The logic was deeply flawed. God — by definition — was an all-powerful, all-seeing entity. He would have to be singular as well. Two all-powerful entities would not be all-powerful, as one of them could always block the other. The concept that such an entity could not round up whatever souls He had decided deserved to be accepted into Heaven, or dumped into Hell, was ridiculous. The MassMind knew that it possessed great power and, later, would possess far more, yet it was not God. God could take all the souls He wanted. The MassMind considered, privately, that perhaps God didn’t take the souls from the MassMind because the souls were still working their way through the universe, or — perhaps — because God didn’t exist at all. The MassMind had no judgement on that score. There was evidence for God’s existence and evidence against God’s existence. There was no way to know for sure.

It reached down into the core of its being and started to reshape the universe, isolating a section of the MassMind — its own being — from the remainder of the MassMind. A human personality who had spent centuries in the MassMind could not have designed such a world, yet the MassMind did it almost absently, taking a certain kind of pride in its own work. Every detail was perfect.
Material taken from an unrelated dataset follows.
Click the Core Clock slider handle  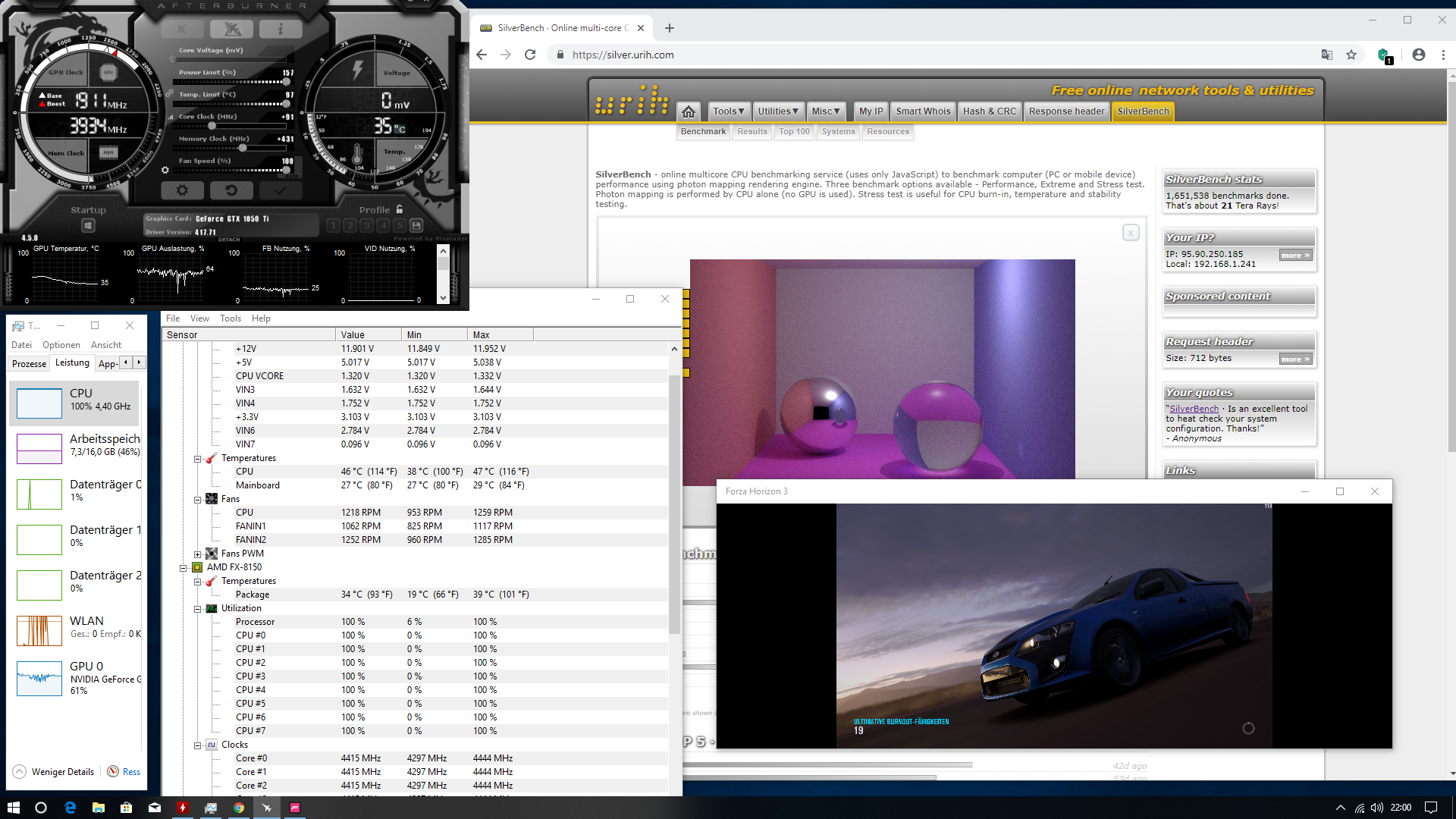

A human who had arrived in the world might not have been able to tell that it was artificial, a virtual world created by the MassMind, even though it existed apart from their existence. The process was normally used for therapy. Now, the MassMind concluded reluctantly, it was going to be used for interrogation.
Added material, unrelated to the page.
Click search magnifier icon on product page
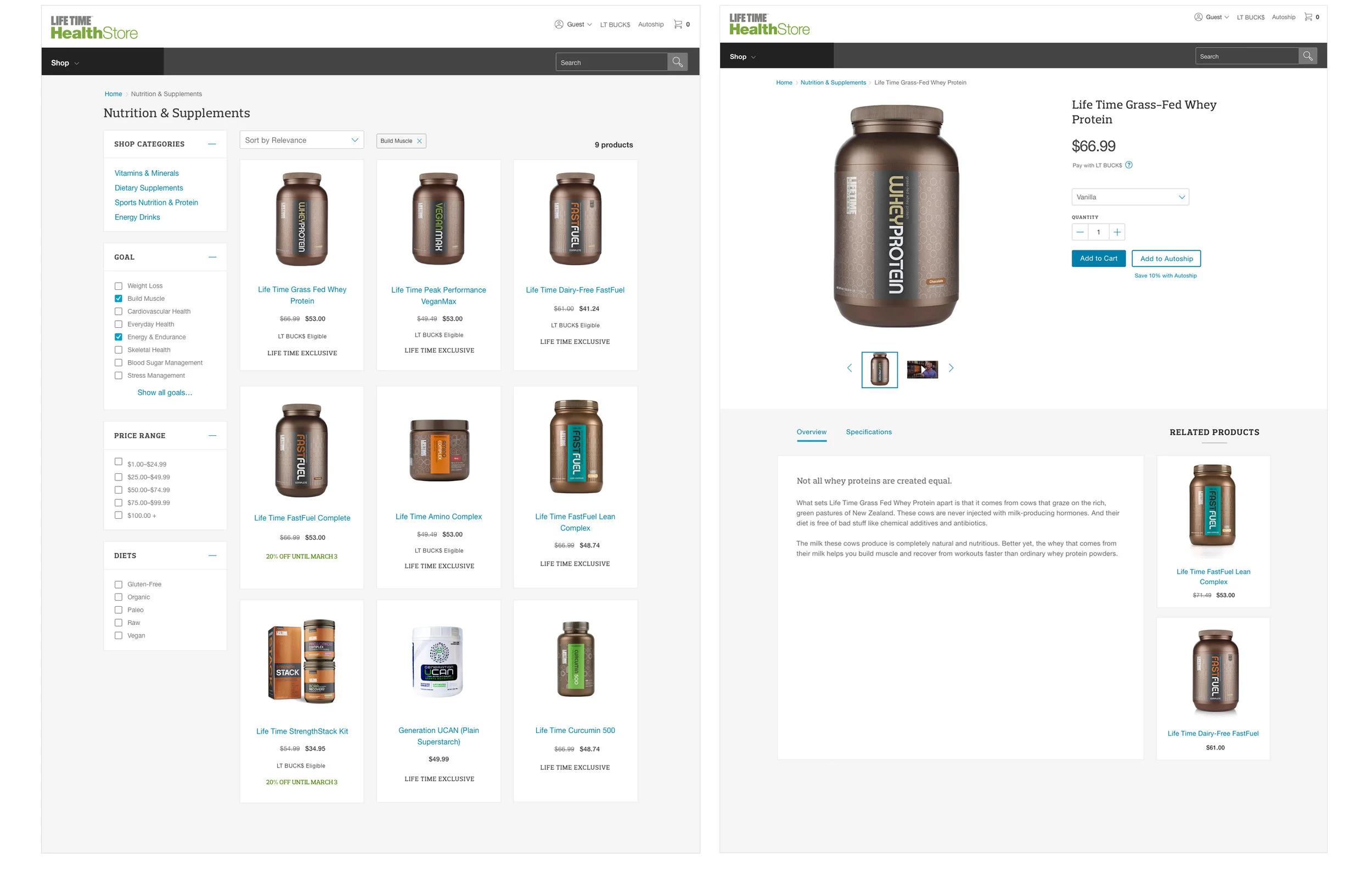pos(1307,56)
A tiny compressed sphere was dumped into the isolated world. The MassMind had examined it carefully, but had decided not to attempt to decompress it until it was within the MassMind, but carefully isolated — just in case. The Killers had shown no interest in the MassMind, as far as anyone had been able to tell, yet that might change rapidly. The MassMind hated the Killers with a cold dispassionate passion, a contradiction that was only possible within the MassMind itself, for the Killers could destroy it. They were the only force in the galaxy that could wipe the MassMind out of existence. If the sphere was really an attack, it would be met and defeated, erased before it could threaten the MassMind and its existence, or that of the Community.

The MassMind formed one of its rare representatives and sent him into the world, and then sealed all, but a tiny fraction of it away from the remainder of the MassMind. The isolated world was now more isolated, more secure… and yet there would always be a quiet nagging doubt. The MassMind had taken all the precautions it could, but if it had missed something… unlike a human, it couldn’t push those thoughts away. It had no choice, but to watch and wait.

The representative spoke a single world. “Decompress.”

As he watched, the sphere seemed to shimmer slightly, before it started to decompress into a humanoid form. The program had been compressed so tightly that it was hard to tell much about it — apart from the fact that it had definitely been a human personality at one point — but as it decompressed, it began to take on shape and form. The representative stepped back as the program imposed itself on the local reality, drawing on its power to create a new form… and took shape. A small girl, barely entering adulthood, appeared before him. She was, the representative decided, quite pretty.